Nate needs help, but he has problems articulating that to others. During his adventure, he comes in contact with a collection of quirky personalities in the world who each propose to help him out. A self-assured trekker seeks to provide Nate a guide, but he awkwardly refuses in the game’s best laugh-out-loud moment. When he drops into an unavoidable hole and is presented with a ladder, he tries to play it off like he requires no assistance and genuinely desires to be trapped in the pit. During the narrative, you encounter plenty of annoying scenarios where Nate complicates his own situation because he’s too insecure to take support.
The Pivotal Moment
This culminates in Baby Steps’s single genuine instance of choice. As Nate gets close to finishing his journey, he finds that he must ascend of a snow-capped peak. The default guardian of the world (who Nate has actively avoided up to this point) comes to let him know that there are two paths upward. If he’s prepared for difficulty, he can choose a very lengthy and risky path dubbed The Obstacle. It is the most formidable barrier Baby Steps game provides; taking it seems inadvisable to any person.

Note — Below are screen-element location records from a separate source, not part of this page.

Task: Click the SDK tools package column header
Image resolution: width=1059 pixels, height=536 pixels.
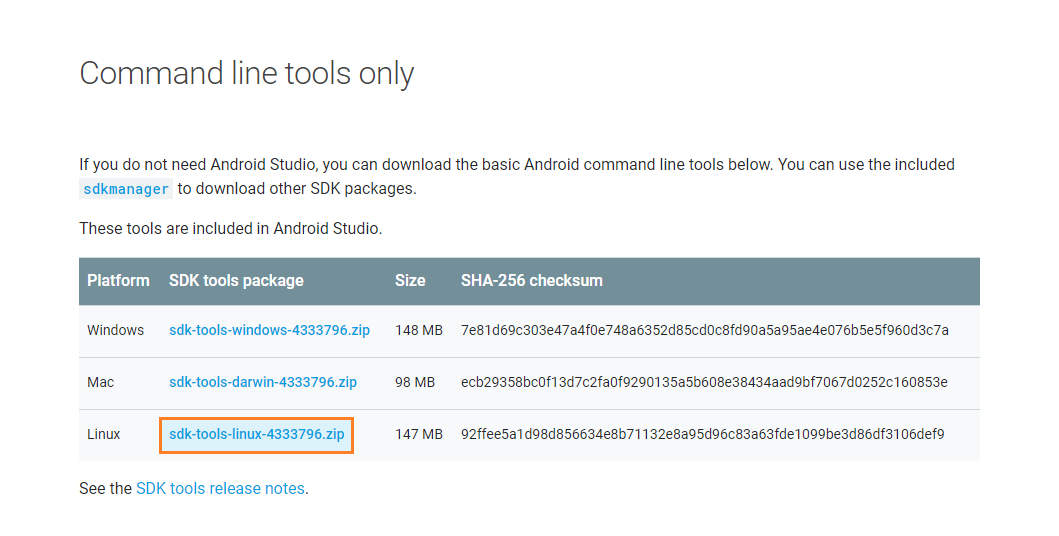Action: 236,281
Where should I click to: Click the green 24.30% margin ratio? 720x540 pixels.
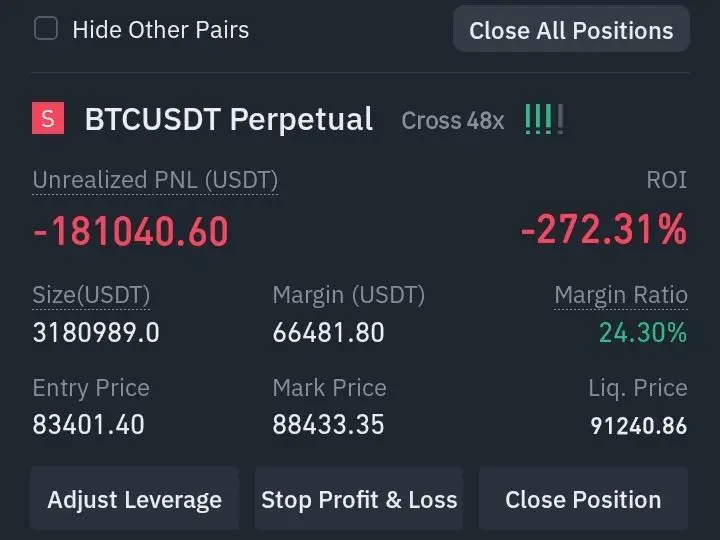pos(643,332)
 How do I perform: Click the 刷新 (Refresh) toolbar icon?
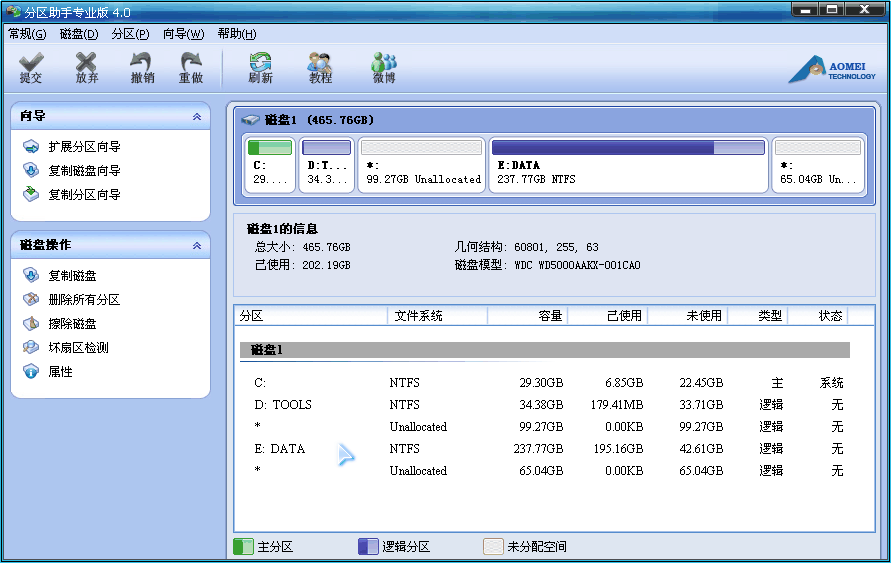pyautogui.click(x=260, y=68)
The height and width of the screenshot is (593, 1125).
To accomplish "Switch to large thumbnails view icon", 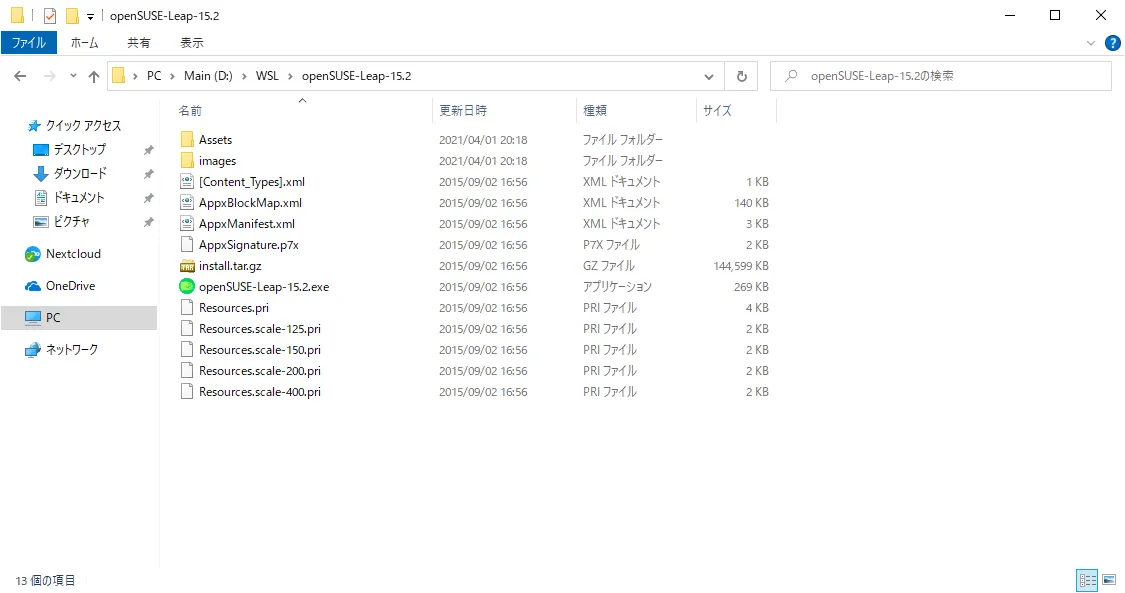I will (x=1109, y=579).
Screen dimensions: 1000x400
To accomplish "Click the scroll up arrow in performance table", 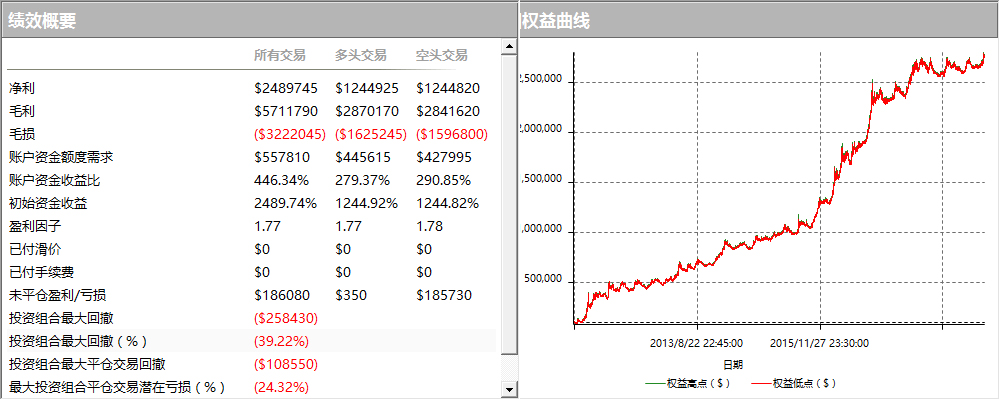I will 509,46.
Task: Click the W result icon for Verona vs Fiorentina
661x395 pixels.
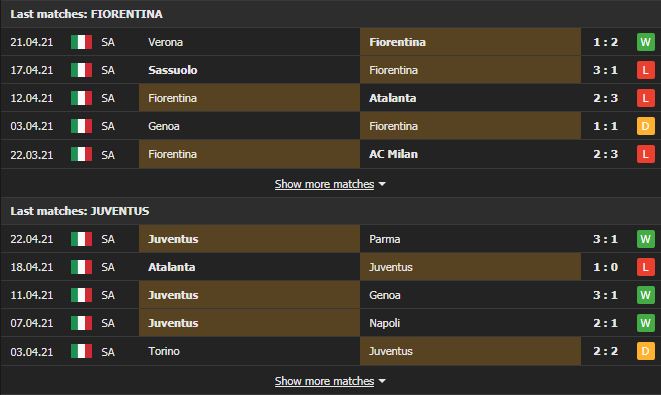Action: pos(645,42)
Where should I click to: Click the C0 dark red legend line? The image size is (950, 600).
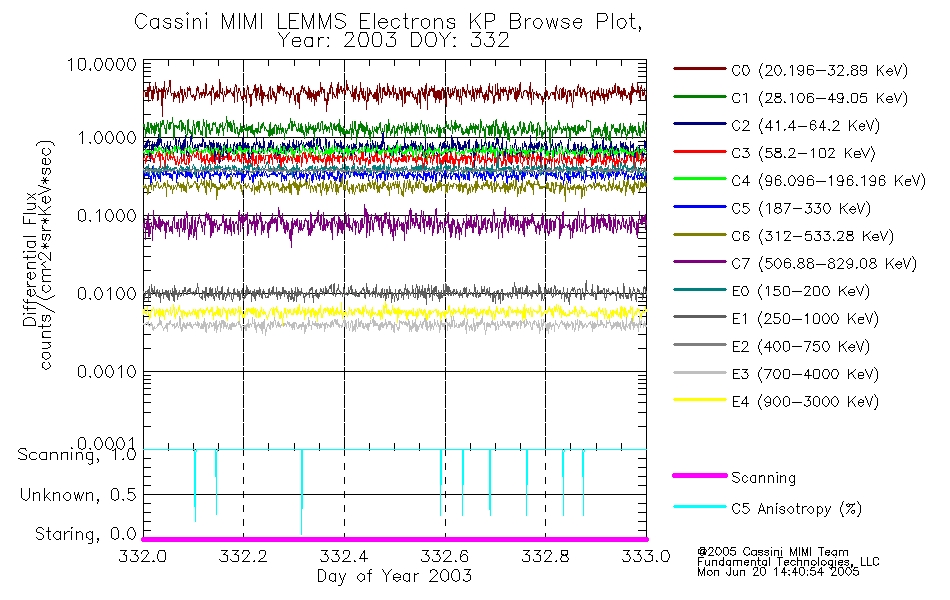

But there’s a second option: He can simply ascend a enormous coiled steps instead and arrive at the peak in a few minutes. The sole condition? He’ll have to address the guardian “Sir” from now on if he chooses the simple path.
A Difficult Selection
I am absolutely sincere when I say that this is an difficult selection in this situation. It’s the totality of Nate's self-consciousness about himself reaching a climax in a single ridiculous instant. An element of Nate's story is revolves around the truth that he’s insecure of his physique and male identity. Whenever he sees that dashing hiker, it’s a painful recollection of all he lacks. Undertaking The Challenge could be a instance where he can show that he’s as competent as his one-sided rival, but that path is likely filled with more embarrassing pratfalls. Is it worth struggling just to make a statement?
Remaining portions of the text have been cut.